§ Task description
Reproduce the listing below in full, substituting "Display size" for every occurrence of "Screen dimensions" and leaving everything else unchanged.

§ Records provided
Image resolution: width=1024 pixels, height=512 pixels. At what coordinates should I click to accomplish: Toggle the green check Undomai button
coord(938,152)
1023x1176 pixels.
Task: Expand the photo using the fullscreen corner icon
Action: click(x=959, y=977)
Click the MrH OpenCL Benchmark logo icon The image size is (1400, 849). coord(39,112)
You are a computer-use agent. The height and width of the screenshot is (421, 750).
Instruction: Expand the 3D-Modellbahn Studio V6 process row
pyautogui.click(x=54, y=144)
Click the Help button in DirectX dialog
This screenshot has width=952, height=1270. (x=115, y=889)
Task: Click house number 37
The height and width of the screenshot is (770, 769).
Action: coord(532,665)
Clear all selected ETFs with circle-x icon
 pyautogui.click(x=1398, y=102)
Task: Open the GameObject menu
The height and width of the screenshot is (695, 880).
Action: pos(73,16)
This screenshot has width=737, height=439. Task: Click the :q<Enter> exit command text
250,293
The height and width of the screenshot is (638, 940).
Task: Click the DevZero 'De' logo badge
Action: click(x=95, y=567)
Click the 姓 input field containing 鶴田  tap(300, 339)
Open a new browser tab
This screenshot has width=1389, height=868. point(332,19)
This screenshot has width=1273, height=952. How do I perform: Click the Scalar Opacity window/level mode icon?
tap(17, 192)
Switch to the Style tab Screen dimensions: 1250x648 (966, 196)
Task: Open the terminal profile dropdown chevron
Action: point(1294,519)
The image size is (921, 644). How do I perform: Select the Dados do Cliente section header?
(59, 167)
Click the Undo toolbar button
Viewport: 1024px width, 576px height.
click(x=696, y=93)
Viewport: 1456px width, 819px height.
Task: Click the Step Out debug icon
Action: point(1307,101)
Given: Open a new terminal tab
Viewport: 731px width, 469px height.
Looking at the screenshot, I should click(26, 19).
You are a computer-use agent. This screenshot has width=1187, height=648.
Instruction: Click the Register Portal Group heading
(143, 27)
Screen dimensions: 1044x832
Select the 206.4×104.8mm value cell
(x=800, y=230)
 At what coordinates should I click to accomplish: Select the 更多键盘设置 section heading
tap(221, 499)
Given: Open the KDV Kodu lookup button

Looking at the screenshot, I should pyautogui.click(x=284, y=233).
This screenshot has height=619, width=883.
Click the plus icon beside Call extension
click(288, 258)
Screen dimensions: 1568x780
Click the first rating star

§ Correct result
Image resolution: width=1024 pixels, height=512 pixels. At what coordinates should I click to accomplish: Toggle the green check Undomai button
coord(938,152)
1023x1176 pixels.
Task: Expand the photo using the fullscreen corner icon
Action: click(x=959, y=977)
Click the MrH OpenCL Benchmark logo icon The image size is (1400, 849). coord(39,112)
You are a computer-use agent. The height and width of the screenshot is (421, 750).
Instruction: Expand the 3D-Modellbahn Studio V6 process row
pyautogui.click(x=54, y=144)
Click the Help button in DirectX dialog
This screenshot has width=952, height=1270. (x=115, y=889)
Task: Click house number 37
The height and width of the screenshot is (770, 769).
Action: coord(532,665)
Clear all selected ETFs with circle-x icon
 pyautogui.click(x=1398, y=102)
Task: Open the GameObject menu
The height and width of the screenshot is (695, 880).
Action: pos(73,16)
This screenshot has width=737, height=439. Task: Click the :q<Enter> exit command text
250,293
The height and width of the screenshot is (638, 940).
Task: Click the DevZero 'De' logo badge
Action: click(x=95, y=567)
Click the 姓 input field containing 鶴田  tap(300, 339)
Open a new browser tab
This screenshot has width=1389, height=868. point(332,19)
This screenshot has width=1273, height=952. How do I perform: Click the Scalar Opacity window/level mode icon?
tap(17, 192)
Switch to the Style tab Display size: 1250x648 (966, 196)
Task: Open the terminal profile dropdown chevron
Action: point(1294,519)
The image size is (921, 644). How do I perform: Select the Dados do Cliente section header?
(59, 167)
Click the Undo toolbar button
Viewport: 1024px width, 576px height.
click(x=696, y=93)
Viewport: 1456px width, 819px height.
Task: Click the Step Out debug icon
Action: point(1307,101)
Given: Open a new terminal tab
Viewport: 731px width, 469px height.
Looking at the screenshot, I should click(26, 19).
You are a computer-use agent. This screenshot has width=1187, height=648.
Instruction: Click the Register Portal Group heading
(143, 27)
Display size: 1044x832
Select the 206.4×104.8mm value cell
(x=800, y=230)
 At what coordinates should I click to accomplish: Select the 更多键盘设置 section heading
tap(221, 499)
Given: Open the KDV Kodu lookup button

Looking at the screenshot, I should pyautogui.click(x=284, y=233).
This screenshot has height=619, width=883.
Click the plus icon beside Call extension
click(288, 258)
Display size: 1568x780
Click the first rating star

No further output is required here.